Start of Block
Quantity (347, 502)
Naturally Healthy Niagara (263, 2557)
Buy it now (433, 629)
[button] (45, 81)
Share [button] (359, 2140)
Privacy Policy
End of Block
- [YOUR GOAL]: What you return should be only the lines from the line containing "Naturally Healthy Niagara (263, 2557)" through the end of the material above, reproduced exactly, first and last included.

- [ANSWER AREA]:
Naturally Healthy Niagara (263, 2557)
Buy it now (433, 629)
[button] (45, 81)
Share [button] (359, 2140)
Privacy Policy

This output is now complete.